Take a deep breath in through your nose, and let it out slowly through your mouth. While controlling your breathing is a seemingly simple aspect of yoga practice, it’s only a minuscule part of yoga. An exercise that only grows in popularity as time goes on, yoga is a practice that can seem at times either laughably simple or overwhelming and complicated. At its core, yoga is simply a wellness exercise meant to quiet the mind and calm the body, while increasing both flexibility and strength. Still, beginners and skeptics alike tend to have false, preconceived notions of what “yoga” means. In an effort to clear up the confusion, we’re here to correct these common yoga misconceptions.
Misconception 1: Yoga is Expensive
Unlike many exercise regimens, the amount of equipment necessary for yoga practice is minimal. In fact, you can get away with no equipment at all. For added comfort, there are a few key items, such as a mat, straps and blocks, that will help you enhance your workouts as your practice continues.
Misconception 2: You Have to Be Flexible to do Yoga
Flexibility certainly helps, but you by no means need to be flexible in order to participate in a yoga class. In fact, most yoga practices are designed to help you improve your flexibility. Yoga classes can help teach beginners the proper way to stretch and move your body to relieve stress and care for your muscles.
Misconception 3: Yoga Isn’t a Workout
The idea that yoga isn’t a workout is laughable for anyone that’s attended a class: yoga is 100% a workout, and it’s not an easy one, either. While certain poses, such as child’s pose, are meant as a release and a “break” for your muscles, most yoga flows are designed to increase strength and improve flexibility, which means that you will most definitely work up a sweat.
While every practice is different, understand that “relaxing” doesn’t necessarily mean “easy,” and choosing yoga flows that you believe are “easy” could simply mean you’re not challenging yourself to improve.
Misconception 4: It’s Better to Do the Most Difficult Poses
It’s no secret that individuals doing the most challenging yoga poses look pretty amazing, but that doesn’t mean that doing the most challenging yoga pose is what’s best for you. In fact, many yogis actually change up the depth of their poses to accommodate the way their body feels during a given practice.
In addition, any knowledgeable yogi will tell you it’s never a good idea to force a pose. Pulling yourself into a position or straining to reach a body part can actually lead to injury, so you are always encouraged to listen to your body. If you don’t feel that you can find a pose, don’t push yourself—instead, ask for a modification and work your way up to it.
Misconception 5: Yoga Isn’t for Everyone
Yoga is absolutely for everyone. While everyone will move at a different speed and have different abilities, yoga is in no way, shape, or form limited to individuals that are “experts” in the field. At any point, you can pick up your phone, find a reputable workout app, enroll in a course, and begin your yoga experience. Or, just YouTube it! There are plenty of classes specifically designed for beginners that focus on learning the most basic poses as a baseline for improvement in a continued yoga practice.

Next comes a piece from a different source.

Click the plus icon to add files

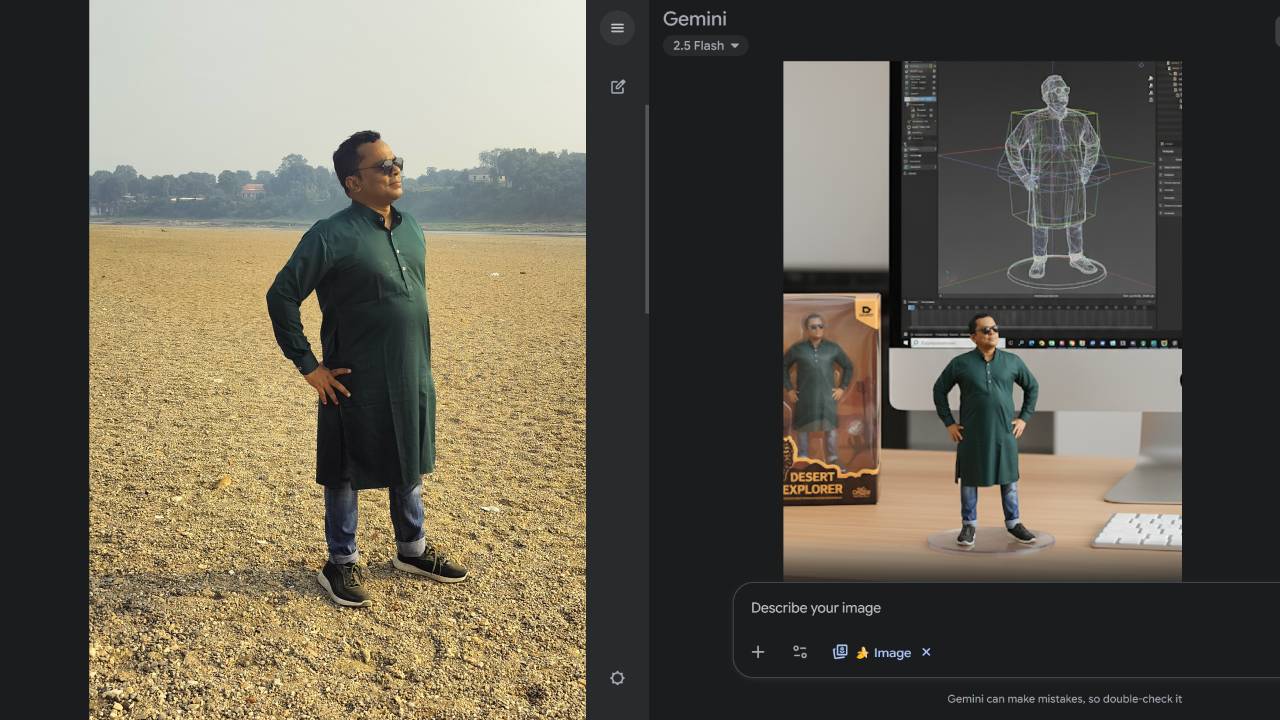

Like any workout, you will need to work your way up to certain abilities, but you’ll never get there if you don’t start. Yoga is an inviting and non-judgemental atmosphere for all levels, despite popular belief. You don’t need to have a spiritual mindset, or to even understand what downward dog means; all you need is the willingness to learn and the energy to get started.
The secret to a successful yoga practice begins and ends with the desire to do better, think better and feel better. Becoming a seasoned yogi takes time and dedication, but in the long run, the way you feel will speak for itself.